19.04.2026 Jetzt geraten die Eigenheime der Babyboomer ins Visier
Die Babyboomer-Frage wird zunehmend zum Politikum. Aus Bern kommen dazu auffallend klare Worte. Gegenüber Blick spricht das Bundesamt für Wohnungswesen von «rund 300.000 Einfamilienhäusern auf großzügigen Parzellen, die häufig unterbelegt sind und von einer zunehmend älteren Bewohnerschaft bewohnt werden».
Viele dieser Häuser seien «kaum für ein selbständiges Wohnen im Alter geeignet» – wegen ihrer Größe, der hohen Unterhaltskosten, fehlender Barrierefreiheit oder der schlechten Anbindung an Läden und den öffentlichen Verkehr.
Der Bund wittert Morgenluft: Das „Hüsli“ gerät ins Visier der Behörden. In den kommenden Jahren werde „ein breiter Generationenwechsel einsetzen, der oftmals mit einem erheblichen Sanierungsbedarf einhergeht“.
Das Bundesamt ist überzeugt: „Diese Ausgangslage bietet die Chance für eine qualitätsvolle und sozialverträgliche Verdichtung.“Und die Behörden wollen jetzt genau wissen, was sich aus den Einfamilienhausquartieren herausholen lässt.
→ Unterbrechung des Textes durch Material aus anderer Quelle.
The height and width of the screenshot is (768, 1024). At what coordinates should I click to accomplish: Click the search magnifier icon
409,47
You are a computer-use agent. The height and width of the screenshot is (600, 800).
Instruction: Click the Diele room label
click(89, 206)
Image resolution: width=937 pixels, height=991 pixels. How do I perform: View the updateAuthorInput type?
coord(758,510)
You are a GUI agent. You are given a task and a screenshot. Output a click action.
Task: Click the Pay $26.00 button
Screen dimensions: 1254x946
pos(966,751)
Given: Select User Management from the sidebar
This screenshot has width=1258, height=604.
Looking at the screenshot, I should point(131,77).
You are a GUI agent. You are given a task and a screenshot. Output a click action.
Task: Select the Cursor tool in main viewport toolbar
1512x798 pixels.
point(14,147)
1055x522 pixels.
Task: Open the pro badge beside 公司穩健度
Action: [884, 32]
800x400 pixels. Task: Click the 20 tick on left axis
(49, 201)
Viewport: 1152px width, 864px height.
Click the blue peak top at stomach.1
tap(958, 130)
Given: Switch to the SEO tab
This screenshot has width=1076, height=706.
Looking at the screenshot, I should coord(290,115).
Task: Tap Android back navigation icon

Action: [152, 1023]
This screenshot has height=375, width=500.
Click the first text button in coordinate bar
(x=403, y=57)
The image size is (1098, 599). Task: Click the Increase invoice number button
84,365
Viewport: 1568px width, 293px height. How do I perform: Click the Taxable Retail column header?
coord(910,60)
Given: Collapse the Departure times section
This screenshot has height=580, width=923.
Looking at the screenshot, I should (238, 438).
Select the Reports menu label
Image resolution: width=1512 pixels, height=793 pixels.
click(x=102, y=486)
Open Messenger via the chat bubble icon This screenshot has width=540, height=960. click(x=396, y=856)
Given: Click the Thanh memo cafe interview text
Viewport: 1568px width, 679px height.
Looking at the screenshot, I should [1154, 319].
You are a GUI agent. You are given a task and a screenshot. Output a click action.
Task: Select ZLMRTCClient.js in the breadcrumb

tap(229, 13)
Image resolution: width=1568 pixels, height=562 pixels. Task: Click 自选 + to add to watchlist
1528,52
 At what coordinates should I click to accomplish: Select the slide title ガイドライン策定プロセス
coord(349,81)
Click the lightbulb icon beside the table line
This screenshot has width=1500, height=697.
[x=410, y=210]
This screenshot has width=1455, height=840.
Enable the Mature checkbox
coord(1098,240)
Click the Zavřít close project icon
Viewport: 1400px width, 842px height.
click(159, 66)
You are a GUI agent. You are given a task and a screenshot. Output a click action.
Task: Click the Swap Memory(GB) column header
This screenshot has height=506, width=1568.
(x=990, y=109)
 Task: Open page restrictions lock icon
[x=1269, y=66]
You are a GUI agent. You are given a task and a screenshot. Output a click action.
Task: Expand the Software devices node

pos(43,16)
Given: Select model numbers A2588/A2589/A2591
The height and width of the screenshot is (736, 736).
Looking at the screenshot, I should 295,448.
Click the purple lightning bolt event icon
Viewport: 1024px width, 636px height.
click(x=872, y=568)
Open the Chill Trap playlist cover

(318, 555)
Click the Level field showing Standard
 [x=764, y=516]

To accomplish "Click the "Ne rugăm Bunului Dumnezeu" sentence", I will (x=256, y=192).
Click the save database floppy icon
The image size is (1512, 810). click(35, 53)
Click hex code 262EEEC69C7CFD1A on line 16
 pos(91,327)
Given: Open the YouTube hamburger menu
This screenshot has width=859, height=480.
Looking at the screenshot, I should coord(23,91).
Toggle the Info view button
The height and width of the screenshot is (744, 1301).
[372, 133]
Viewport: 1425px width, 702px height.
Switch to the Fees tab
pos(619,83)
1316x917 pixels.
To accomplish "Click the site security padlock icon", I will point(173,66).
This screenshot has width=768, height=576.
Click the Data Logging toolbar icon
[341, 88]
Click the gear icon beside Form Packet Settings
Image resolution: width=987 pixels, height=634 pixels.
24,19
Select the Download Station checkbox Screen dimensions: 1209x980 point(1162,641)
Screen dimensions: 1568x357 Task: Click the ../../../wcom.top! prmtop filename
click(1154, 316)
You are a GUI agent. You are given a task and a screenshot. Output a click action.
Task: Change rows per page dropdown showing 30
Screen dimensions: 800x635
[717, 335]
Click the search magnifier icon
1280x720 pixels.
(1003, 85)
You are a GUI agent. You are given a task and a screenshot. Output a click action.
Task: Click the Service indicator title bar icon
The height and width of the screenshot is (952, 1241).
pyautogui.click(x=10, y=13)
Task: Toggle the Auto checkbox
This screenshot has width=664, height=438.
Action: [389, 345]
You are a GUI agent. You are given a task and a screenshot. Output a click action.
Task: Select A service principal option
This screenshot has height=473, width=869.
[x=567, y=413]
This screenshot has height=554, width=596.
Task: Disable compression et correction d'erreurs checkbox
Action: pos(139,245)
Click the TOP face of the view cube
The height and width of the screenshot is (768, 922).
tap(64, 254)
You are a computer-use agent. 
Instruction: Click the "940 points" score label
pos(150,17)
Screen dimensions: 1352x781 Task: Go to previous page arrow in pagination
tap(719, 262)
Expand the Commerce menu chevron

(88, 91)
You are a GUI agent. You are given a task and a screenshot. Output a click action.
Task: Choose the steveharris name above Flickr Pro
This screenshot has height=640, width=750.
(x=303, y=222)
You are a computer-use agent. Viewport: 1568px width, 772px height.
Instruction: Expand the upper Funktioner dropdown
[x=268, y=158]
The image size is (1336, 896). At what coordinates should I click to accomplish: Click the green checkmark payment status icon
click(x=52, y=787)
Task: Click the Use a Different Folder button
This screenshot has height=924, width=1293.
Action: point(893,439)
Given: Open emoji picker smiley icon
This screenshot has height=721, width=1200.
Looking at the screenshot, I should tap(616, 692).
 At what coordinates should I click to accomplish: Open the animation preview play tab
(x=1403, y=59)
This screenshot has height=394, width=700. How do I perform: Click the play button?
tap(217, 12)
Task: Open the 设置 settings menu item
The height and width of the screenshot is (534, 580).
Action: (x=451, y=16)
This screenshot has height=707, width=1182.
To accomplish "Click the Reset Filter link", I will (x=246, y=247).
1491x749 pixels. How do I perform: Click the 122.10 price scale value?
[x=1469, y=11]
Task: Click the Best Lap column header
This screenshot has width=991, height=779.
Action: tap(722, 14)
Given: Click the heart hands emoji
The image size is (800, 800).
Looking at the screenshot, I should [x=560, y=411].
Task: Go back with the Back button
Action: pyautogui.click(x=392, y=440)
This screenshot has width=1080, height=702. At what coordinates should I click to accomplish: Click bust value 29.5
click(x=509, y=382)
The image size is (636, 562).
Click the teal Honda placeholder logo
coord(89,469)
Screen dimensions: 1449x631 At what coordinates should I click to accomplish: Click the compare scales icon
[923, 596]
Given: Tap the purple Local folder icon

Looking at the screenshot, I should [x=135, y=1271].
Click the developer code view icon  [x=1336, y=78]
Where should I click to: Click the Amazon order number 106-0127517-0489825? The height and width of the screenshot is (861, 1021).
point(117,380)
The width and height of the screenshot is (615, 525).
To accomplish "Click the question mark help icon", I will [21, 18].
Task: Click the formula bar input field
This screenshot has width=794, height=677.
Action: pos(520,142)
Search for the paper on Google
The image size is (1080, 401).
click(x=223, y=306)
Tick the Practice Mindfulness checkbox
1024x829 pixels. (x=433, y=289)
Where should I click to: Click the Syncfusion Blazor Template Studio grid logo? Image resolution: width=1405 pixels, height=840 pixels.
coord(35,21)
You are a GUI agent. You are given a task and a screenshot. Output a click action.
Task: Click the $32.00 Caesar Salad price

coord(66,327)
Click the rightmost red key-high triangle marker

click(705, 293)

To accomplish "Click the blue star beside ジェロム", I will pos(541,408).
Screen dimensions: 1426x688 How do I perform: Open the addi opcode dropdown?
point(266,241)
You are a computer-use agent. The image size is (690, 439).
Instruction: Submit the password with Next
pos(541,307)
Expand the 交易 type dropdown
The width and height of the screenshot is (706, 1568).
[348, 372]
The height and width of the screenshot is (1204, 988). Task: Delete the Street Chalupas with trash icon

Eine nationale Studie, mitfinanziert vom Bundesamt, soll das Entwicklungspotenzial systematisch untersuchen. Sie ist Teil eines größeren Projekts, das von der Beratungsfirma „Wüest Partner“ angestoßen worden ist.
Quelle: cash.ch/news/top-news/jetzt-geraten-die-eigenheime-der-babyboomer-ins-visier-927722
Wie lange wird es wohl dauern, bis eine „Beratungsfirma“ auch bei uns eine derartige Studie an die Bunderegierung heranträgt?